RJN 1998 p. 45-46

Par testament authentique, R. a réduit à leur réserve légale son épouse et ses deux enfants et a attribué la quotité disponible à ses six petits-enfants, tous encore mineurs, par parts égales.

Par décision du 14 mars 1996, constatant que parents et enfants intervenaient dans la succession en leur qualité d'héritiers, ce qui pouvait générer un conflit d'intérêts, l'Autorité tutélaire du district de Boudry a institué une curatelle ad hoc sur les six petits-enfants mineurs.

La succession comprend plusieurs immeubles. L'un des héritiers, enfant du défunt, se propose d'en acquérir un pour la somme de 590'000 francs correspondant à la valeur vénale fixée par expertise. A cet effet, un projet d'acte authentique a été préparé. Il prévoit la cession par l'épouse, le second enfant du défunt et les six petits-enfants, représentés par leur curateur ad hoc, à l'acquéreur, de l'ensemble des droits indivis dont ils sont titulaires à l'immeuble précité. La valeur de la cession est fixée à 590'000 francs, le règlement de cette somme intervenant par la mise en compte de la part successorale du cessionnaire à concurrence de 80'000 francs d'une part, et par la bonification sur un compte bancaire d'un montant de 510'000 francs. L'acte stipule en outre que l'acquéreur prend l'engagement inconditionnel de verser à ses cohéritiers toute soulte éventuelle au jour du règlement définitif des comptes de la succession de son père. (résumé)

Extrait des considérants:

1.        La question de savoir si l'article 404 al. 3 CC est ou non applicable lorsqu'au cours d'un partage un immeuble est attribué à l'un des cohéritiers est controversée en doctrine (Meier, Le consentement des autorités de tutelle aux actes du tuteur, Fribourg, 1994, p. 336-343 et les références citées). Dans un arrêt récent ( ATF 117 II 18, JT 1994 I 87 cons. 4a), le Tribunal fédéral l'a évoquée, tout en la laissant ouverte; en effet, si l'un des cohéritiers figurait en tant qu'acquéreur in casu, les deux autres acheteurs étaient des personnes étrangères à la communauté héréditaire, de sorte que le consentement de l'Autorité tutélaire de surveillance était requis. A ce jour, la jurisprudence cantonale ne s'est pas non plus prononcée sur la question.

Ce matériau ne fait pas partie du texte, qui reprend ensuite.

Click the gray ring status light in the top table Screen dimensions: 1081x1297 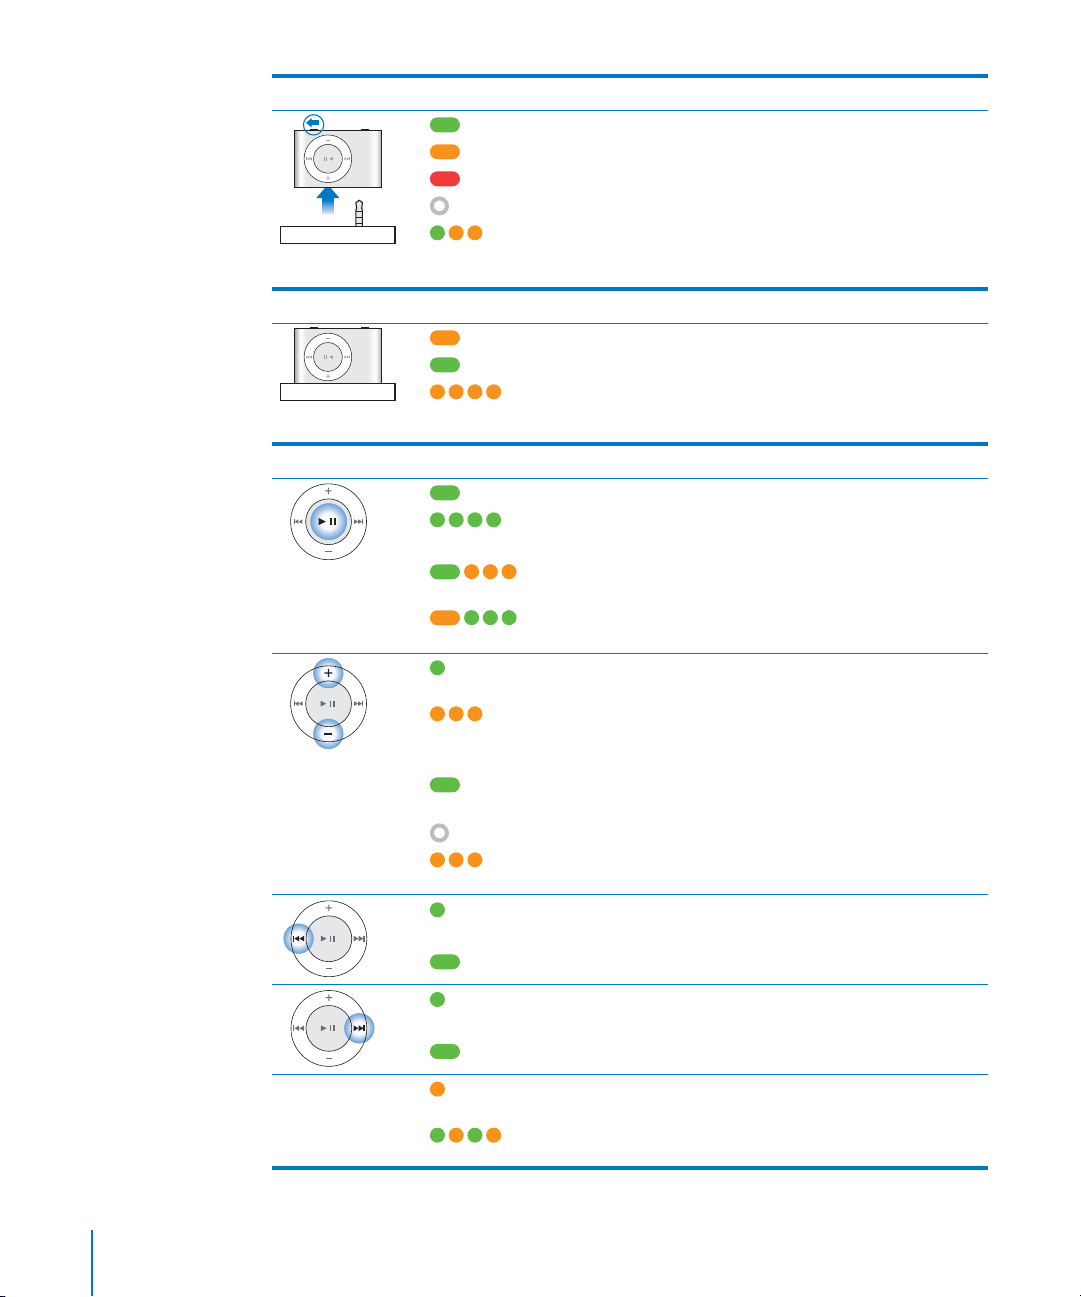coord(439,206)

2.        Dans le cas particulier, le contrat projeté attribue un immeuble dépendant de la succession en propriété à l'un des héritiers et doit à ce titre être considéré comme un contrat de partage (ATF 79 I 182/187). Dans de telles circonstances, l'approbation de l'autorité tutélaire est nécessaire et suffisante en application de l'article 421 ch. 9 CC. L'examen auquel elle doit procéder est garant de la sauvegarde des intérêts du pupille. Il comprend en particulier la vérification que l'offre formulée par l'héritier attributaire est conforme à la valeur vénale de l'immeuble, laquelle doit être -- comme en l'espèce -- fixée par expertise. En outre, le fait que tous les héritiers sont d'accord avec le transfert constituera généralement un indice supplémentaire que la valeur attribuée à l'immeuble est convenable.

Compte tenu de ce qui précède, l'Autorité tutélaire de surveillance estime dès lors que son consentement n'est pas requis en l'espèce et que l'opération projetée est soumise à l'approbation de l'Autorité tutélaire du district de Boudry.